- ASSIGNMENT:
Transcribe all the lines below exactly. Omit the pictures.

↓

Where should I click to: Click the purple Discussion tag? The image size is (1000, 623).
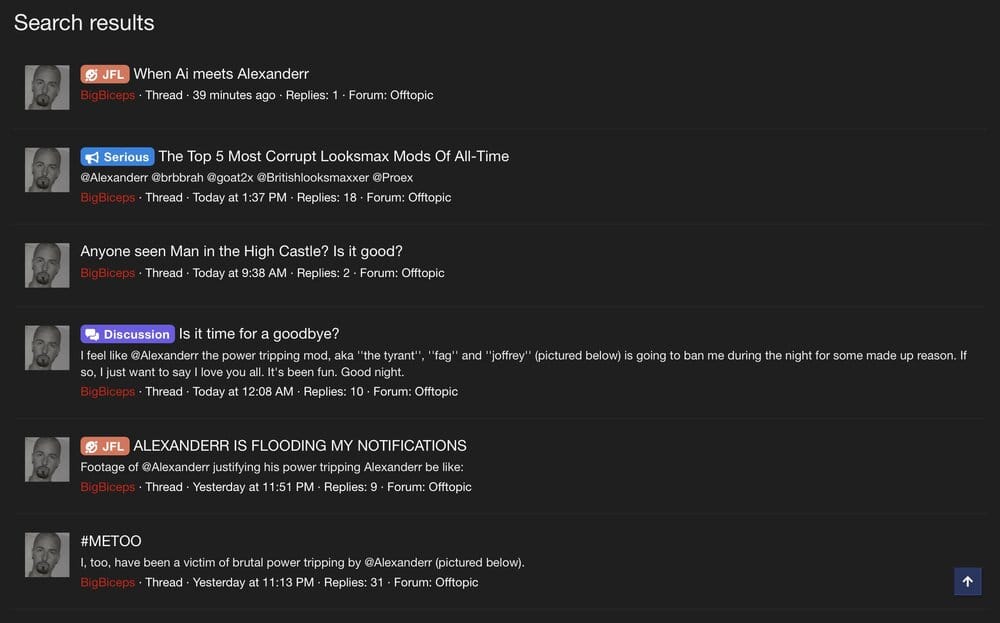pos(127,334)
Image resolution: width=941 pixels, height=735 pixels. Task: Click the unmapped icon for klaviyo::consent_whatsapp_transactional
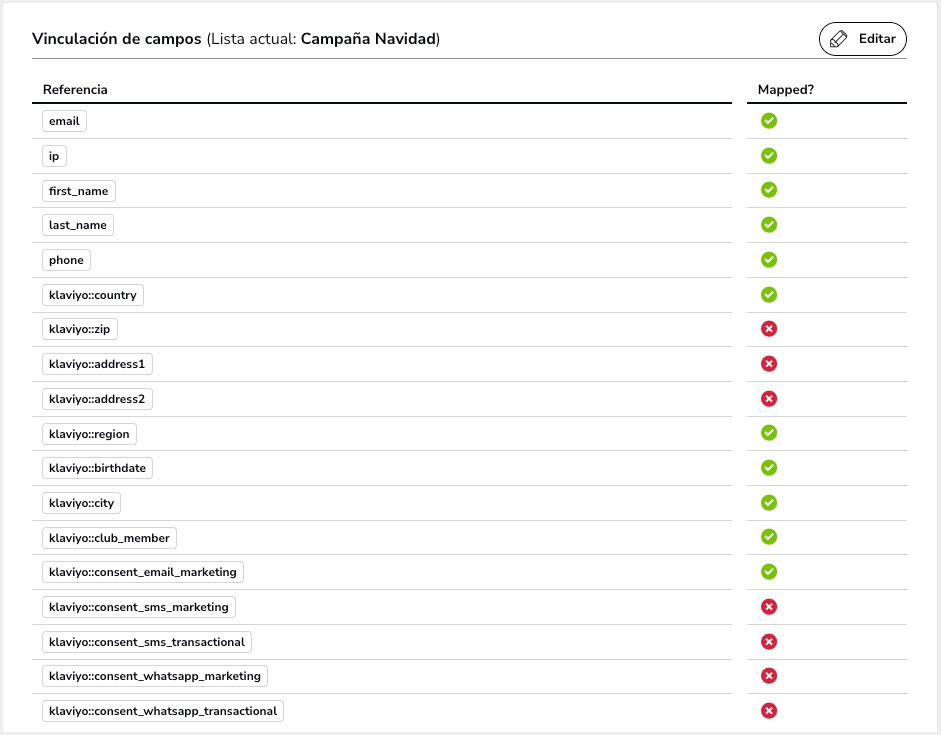click(x=769, y=711)
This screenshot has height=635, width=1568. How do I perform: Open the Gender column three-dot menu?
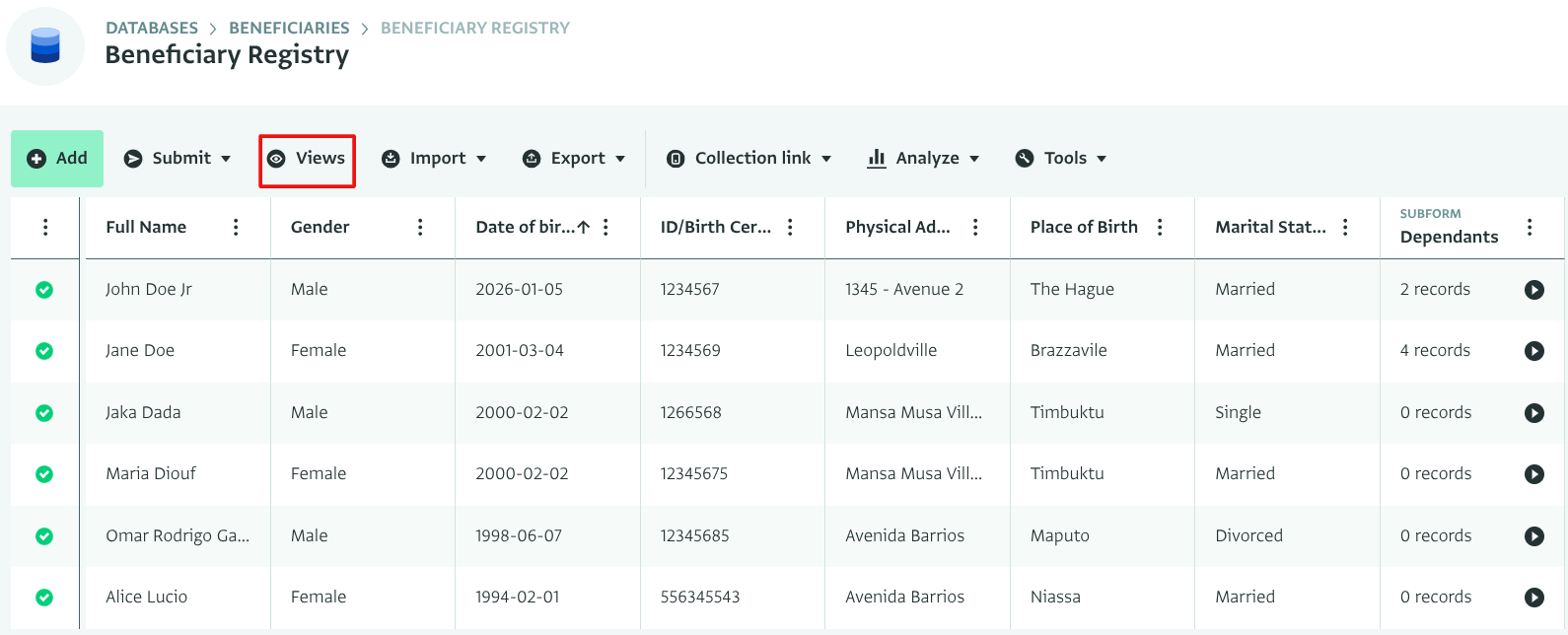pos(420,227)
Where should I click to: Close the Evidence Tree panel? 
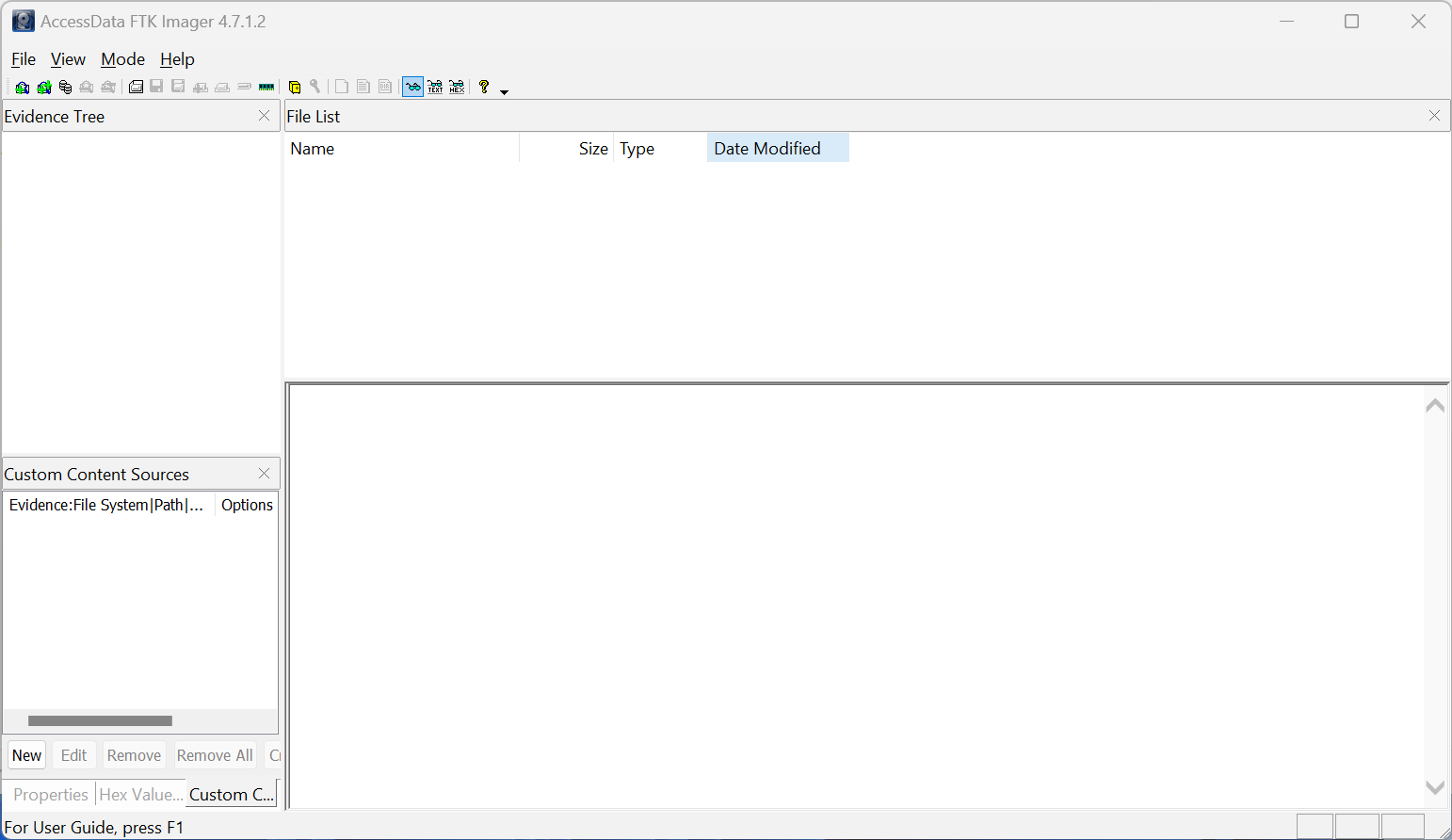[x=264, y=116]
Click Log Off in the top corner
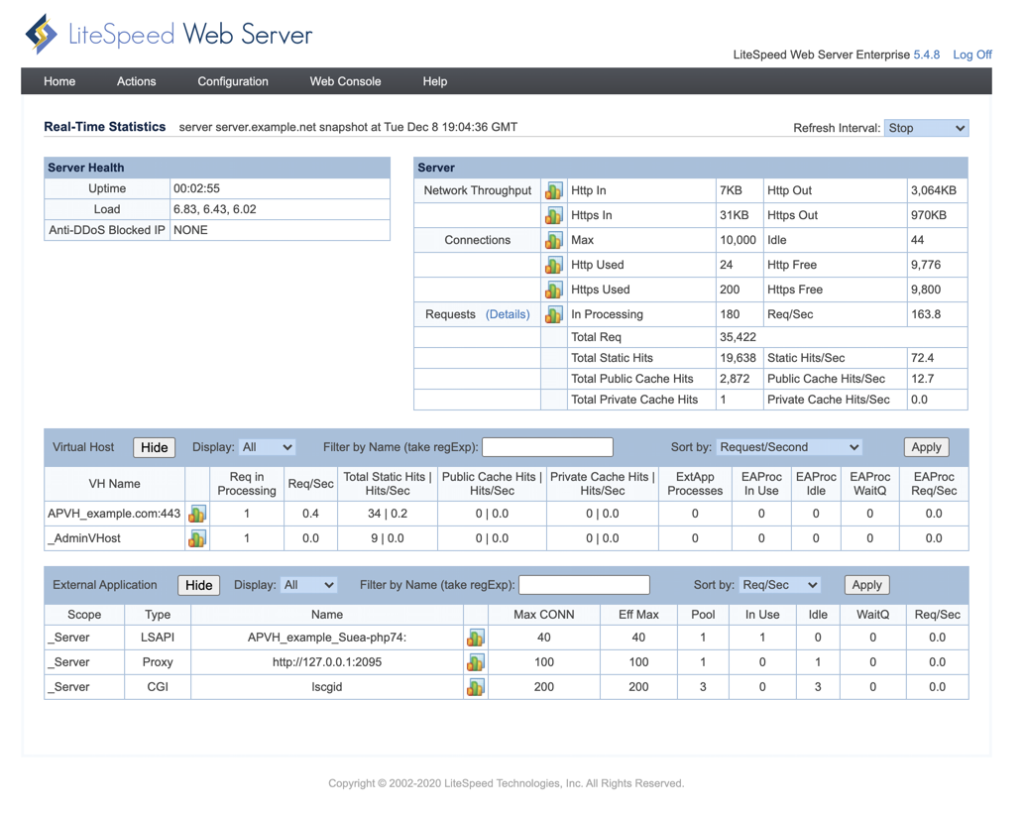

↑

- FINISHED EXERCISE:
Where should I click to: Click the purple Discussion tag? The image size is (1000, 623).
pos(127,334)
Image resolution: width=941 pixels, height=735 pixels. Task: Click the unmapped icon for klaviyo::consent_whatsapp_transactional
click(x=769, y=711)
This screenshot has height=635, width=1568. How do I perform: Open the Gender column three-dot menu?
pos(420,227)
Where should I click to: Close the Evidence Tree panel? 
[x=264, y=116]
Click Log Off in the top corner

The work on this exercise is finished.